The following article makes an important point: Egalitarian societies didn’t just happen, they had a culture and ‘techniques’ that maintained it and Peter Gray calls it “reverse dominance”. In Christopher Bohm’s analysis of tribal governance in hunter-gathering societies, he argues it is based on an alliance between women and beta men, to avoid the power accumulation sought for by alpha males.

Ancient Greek democracy, and medieval communes had similar techniques, but they have all largely been forgotten, but to make organized networks work, to make digital commons work, to succeed in our P2P/Commons Transition, we need to revive them, which starts in my view by taking stock of that past.

I believe this is entirely lacking in anarcho-capitalist projects, where governance is equated with smart contracts and incentives, and, in a mirror image, it is perhaps present in exaggerated ways that impede efficiency, in horizontalist movements. Certainly in digitally enhanced urban commons, and the open source communities and ethical economy coalitions that work with shared resources, a revival of such a culture is a vital necessity.

Please read the following excerpt from Peter Gray in Psychology Today, which introduces the subject.

In a follow-up article, we will share the insights of David Graeber, based on the archaeological evidence of the last few decades, and what it says about hierarchy in past societies:

Peter Gray: The writings of anthropologists make it clear that hunter-gatherers were not passively egalitarian; they were actively so. Indeed, in the words of anthropologist Richard Lee, they were fiercely egalitarian. They would not tolerate anyone’s boasting, or putting on airs, or trying to lord it over others. Their first line of defense was ridicule. If anyone–especially if some young man–attempted to act better than others or failed to show proper humility in daily life, the rest of the group, especially the elders, would make fun of that person until proper humility was shown.

One regular practice of the group that Lee studied was that of “insulting the meat.” Whenever a hunter brought back a fat antelope or other prized game item to be shared with the band, the hunter had to express proper humility by talking about how skinny and worthless it was. If he failed to do that (which happened rarely), others would do it for him and make fun of him in the process. When Lee asked one of the elders of the group about this practice, the response he received was the following: “When a young man kills much meat, he comes to think of himself as a big man, and he thinks of the rest of us as his inferiors. We can’t accept this. We refuse one who boasts, for someday his pride will make him kill somebody. So we always speak of his meat as worthless. In this way we cool his heart and make him gentle.”

On the basis of such observations, Christopher Boehm proposed the theory that hunter-gatherers maintained equality through a practice that he labeled reverse dominance. In a standard dominance hierarchy–as can be seen in all of our ape relatives (yes, even in bonobos)–a few individuals dominate the many. In a system of reverse dominance, however, the many act in unison to deflate the ego of anyone who tries, even in an incipient way, to dominate them.

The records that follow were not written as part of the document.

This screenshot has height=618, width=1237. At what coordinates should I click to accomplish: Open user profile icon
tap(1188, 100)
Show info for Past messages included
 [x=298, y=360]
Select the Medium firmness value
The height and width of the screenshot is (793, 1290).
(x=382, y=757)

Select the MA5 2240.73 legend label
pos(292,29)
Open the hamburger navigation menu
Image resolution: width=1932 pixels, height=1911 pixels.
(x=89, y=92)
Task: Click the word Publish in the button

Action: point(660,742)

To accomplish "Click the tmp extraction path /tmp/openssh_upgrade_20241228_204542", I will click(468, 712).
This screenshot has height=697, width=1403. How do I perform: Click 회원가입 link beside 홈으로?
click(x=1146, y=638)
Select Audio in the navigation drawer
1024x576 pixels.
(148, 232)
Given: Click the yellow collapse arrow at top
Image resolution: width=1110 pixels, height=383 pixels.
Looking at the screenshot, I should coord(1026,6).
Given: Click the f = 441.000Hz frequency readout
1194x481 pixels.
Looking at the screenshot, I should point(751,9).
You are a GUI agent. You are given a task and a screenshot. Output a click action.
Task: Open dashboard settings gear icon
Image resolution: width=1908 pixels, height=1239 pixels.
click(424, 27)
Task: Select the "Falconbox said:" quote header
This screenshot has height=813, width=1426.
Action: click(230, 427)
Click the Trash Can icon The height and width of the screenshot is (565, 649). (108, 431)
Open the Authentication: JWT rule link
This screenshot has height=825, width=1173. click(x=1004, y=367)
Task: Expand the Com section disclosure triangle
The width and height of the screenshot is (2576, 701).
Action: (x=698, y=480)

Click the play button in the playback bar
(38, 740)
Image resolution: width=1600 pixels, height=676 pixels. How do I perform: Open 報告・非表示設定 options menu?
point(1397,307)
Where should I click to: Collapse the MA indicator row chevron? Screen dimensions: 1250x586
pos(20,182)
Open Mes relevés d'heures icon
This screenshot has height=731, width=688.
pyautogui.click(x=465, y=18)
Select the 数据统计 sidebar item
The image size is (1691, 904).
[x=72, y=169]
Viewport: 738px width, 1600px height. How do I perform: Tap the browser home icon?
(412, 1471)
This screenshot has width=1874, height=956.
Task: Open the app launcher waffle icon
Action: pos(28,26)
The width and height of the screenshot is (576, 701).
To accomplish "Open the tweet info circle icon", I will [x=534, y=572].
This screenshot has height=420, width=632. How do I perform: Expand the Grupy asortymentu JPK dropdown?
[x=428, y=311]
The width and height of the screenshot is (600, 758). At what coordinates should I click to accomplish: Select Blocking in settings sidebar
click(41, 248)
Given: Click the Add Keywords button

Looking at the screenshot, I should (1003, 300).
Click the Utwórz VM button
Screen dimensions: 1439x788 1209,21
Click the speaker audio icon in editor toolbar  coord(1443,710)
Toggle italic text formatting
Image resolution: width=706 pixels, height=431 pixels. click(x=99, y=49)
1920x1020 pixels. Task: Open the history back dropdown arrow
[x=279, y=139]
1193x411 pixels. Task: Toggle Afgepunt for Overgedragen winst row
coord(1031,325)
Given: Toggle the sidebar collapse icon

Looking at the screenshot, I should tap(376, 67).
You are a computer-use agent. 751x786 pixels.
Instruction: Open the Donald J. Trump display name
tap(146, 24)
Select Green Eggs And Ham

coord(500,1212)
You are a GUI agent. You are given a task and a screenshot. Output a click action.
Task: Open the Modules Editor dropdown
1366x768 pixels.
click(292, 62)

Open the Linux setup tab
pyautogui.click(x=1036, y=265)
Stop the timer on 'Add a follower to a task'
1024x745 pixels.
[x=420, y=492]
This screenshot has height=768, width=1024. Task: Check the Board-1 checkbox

According to Boehm, hunter-gatherers are continuously vigilant to transgressions against the egalitarian ethos. Someone who boasts, or fails to share, or in any way seems to think that he (or she, but usually it’s a he) is better than others is put in his place through teasing, which stops once the person stops the offensive behavior. If teasing doesn’t work, the next step is shunning. The band acts as if the offending person doesn’t exist. That almost always works. Imagine what it is like to be completely ignored by the very people on whom your life depends. No human being can live for long alone. The person either comes around, or he moves away and joins another band, where he’d better shape up or the same thing will happen again. In his 1999 book, Hierarchy in the Forest, Boehm presents very compelling evidence for his reverse dominance theory.